Dataset entries:
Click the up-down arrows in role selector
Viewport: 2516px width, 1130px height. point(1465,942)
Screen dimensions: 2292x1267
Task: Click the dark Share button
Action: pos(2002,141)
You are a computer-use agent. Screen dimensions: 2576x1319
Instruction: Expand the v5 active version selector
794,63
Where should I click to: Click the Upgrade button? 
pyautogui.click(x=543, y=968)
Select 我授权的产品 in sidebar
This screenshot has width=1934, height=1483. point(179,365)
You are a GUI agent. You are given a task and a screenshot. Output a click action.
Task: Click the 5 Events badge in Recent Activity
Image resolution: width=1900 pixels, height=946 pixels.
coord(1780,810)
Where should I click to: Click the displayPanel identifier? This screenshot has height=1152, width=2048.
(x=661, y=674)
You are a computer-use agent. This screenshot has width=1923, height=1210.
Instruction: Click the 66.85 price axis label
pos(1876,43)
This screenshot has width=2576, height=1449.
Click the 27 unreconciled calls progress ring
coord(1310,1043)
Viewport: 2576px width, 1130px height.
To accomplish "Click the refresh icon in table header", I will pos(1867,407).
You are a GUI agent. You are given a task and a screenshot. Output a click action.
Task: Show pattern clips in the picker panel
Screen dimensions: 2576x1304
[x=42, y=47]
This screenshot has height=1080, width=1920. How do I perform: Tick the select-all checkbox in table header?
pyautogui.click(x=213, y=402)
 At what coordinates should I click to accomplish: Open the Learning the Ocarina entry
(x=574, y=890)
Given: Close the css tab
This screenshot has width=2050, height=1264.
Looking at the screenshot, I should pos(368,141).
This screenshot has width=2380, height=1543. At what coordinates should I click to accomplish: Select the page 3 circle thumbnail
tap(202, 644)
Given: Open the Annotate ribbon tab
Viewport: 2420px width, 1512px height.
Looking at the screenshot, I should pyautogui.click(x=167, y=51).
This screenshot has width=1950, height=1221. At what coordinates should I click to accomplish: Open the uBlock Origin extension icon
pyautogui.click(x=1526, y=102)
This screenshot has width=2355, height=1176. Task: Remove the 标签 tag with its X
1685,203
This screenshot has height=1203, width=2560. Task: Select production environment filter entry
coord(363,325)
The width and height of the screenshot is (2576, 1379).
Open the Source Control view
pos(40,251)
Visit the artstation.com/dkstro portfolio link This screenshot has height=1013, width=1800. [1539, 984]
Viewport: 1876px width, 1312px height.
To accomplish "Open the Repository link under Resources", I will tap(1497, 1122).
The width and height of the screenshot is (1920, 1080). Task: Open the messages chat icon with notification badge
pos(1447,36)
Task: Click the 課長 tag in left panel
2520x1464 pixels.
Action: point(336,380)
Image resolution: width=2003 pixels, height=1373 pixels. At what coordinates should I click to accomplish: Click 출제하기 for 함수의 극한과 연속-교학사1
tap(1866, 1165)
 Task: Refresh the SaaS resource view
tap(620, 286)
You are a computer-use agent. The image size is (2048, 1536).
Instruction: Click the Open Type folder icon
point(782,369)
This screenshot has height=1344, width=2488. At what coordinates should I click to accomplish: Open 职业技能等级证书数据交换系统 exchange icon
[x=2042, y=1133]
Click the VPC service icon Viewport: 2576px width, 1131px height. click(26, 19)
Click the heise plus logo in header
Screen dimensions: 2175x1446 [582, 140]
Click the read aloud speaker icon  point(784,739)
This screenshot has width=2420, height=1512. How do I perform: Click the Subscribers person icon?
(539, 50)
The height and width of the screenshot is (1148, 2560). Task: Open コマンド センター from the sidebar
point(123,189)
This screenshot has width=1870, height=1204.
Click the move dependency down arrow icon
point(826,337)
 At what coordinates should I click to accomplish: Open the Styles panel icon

WHAT YOU SHOULD DO:
The records above must be output exactly, in full.

ANSWER SECTION:
Click the up-down arrows in role selector
Viewport: 2516px width, 1130px height. point(1465,942)
Screen dimensions: 2292x1267
Task: Click the dark Share button
Action: pos(2002,141)
You are a computer-use agent. Screen dimensions: 2576x1319
Instruction: Expand the v5 active version selector
794,63
Where should I click to: Click the Upgrade button? 
pyautogui.click(x=543, y=968)
Select 我授权的产品 in sidebar
This screenshot has width=1934, height=1483. point(179,365)
You are a GUI agent. You are given a task and a screenshot. Output a click action.
Task: Click the 5 Events badge in Recent Activity
Image resolution: width=1900 pixels, height=946 pixels.
coord(1780,810)
Where should I click to: Click the displayPanel identifier? This screenshot has height=1152, width=2048.
(x=661, y=674)
You are a computer-use agent. This screenshot has width=1923, height=1210.
Instruction: Click the 66.85 price axis label
pos(1876,43)
This screenshot has width=2576, height=1449.
Click the 27 unreconciled calls progress ring
coord(1310,1043)
Viewport: 2576px width, 1130px height.
To accomplish "Click the refresh icon in table header", I will pos(1867,407).
You are a GUI agent. You are given a task and a screenshot. Output a click action.
Task: Show pattern clips in the picker panel
Screen dimensions: 2576x1304
[x=42, y=47]
This screenshot has height=1080, width=1920. How do I perform: Tick the select-all checkbox in table header?
pyautogui.click(x=213, y=402)
 At what coordinates should I click to accomplish: Open the Learning the Ocarina entry
(x=574, y=890)
Given: Close the css tab
This screenshot has width=2050, height=1264.
Looking at the screenshot, I should pos(368,141).
This screenshot has width=2380, height=1543. At what coordinates should I click to accomplish: Select the page 3 circle thumbnail
tap(202, 644)
Given: Open the Annotate ribbon tab
Viewport: 2420px width, 1512px height.
Looking at the screenshot, I should pyautogui.click(x=167, y=51).
This screenshot has width=1950, height=1221. At what coordinates should I click to accomplish: Open the uBlock Origin extension icon
pyautogui.click(x=1526, y=102)
This screenshot has width=2355, height=1176. Task: Remove the 标签 tag with its X
1685,203
This screenshot has height=1203, width=2560. Task: Select production environment filter entry
coord(363,325)
The width and height of the screenshot is (2576, 1379).
Open the Source Control view
pos(40,251)
Visit the artstation.com/dkstro portfolio link This screenshot has height=1013, width=1800. [1539, 984]
Viewport: 1876px width, 1312px height.
To accomplish "Open the Repository link under Resources", I will tap(1497, 1122).
The width and height of the screenshot is (1920, 1080). Task: Open the messages chat icon with notification badge
pos(1447,36)
Task: Click the 課長 tag in left panel
2520x1464 pixels.
Action: point(336,380)
Image resolution: width=2003 pixels, height=1373 pixels. At what coordinates should I click to accomplish: Click 출제하기 for 함수의 극한과 연속-교학사1
tap(1866, 1165)
 Task: Refresh the SaaS resource view
tap(620, 286)
You are a computer-use agent. The image size is (2048, 1536).
Instruction: Click the Open Type folder icon
point(782,369)
This screenshot has height=1344, width=2488. At what coordinates should I click to accomplish: Open 职业技能等级证书数据交换系统 exchange icon
[x=2042, y=1133]
Click the VPC service icon Viewport: 2576px width, 1131px height. click(26, 19)
Click the heise plus logo in header
Screen dimensions: 2175x1446 [582, 140]
Click the read aloud speaker icon  point(784,739)
This screenshot has width=2420, height=1512. How do I perform: Click the Subscribers person icon?
(539, 50)
The height and width of the screenshot is (1148, 2560). Task: Open コマンド センター from the sidebar
point(123,189)
This screenshot has width=1870, height=1204.
Click the move dependency down arrow icon
point(826,337)
 At what coordinates should I click to accomplish: Open the Styles panel icon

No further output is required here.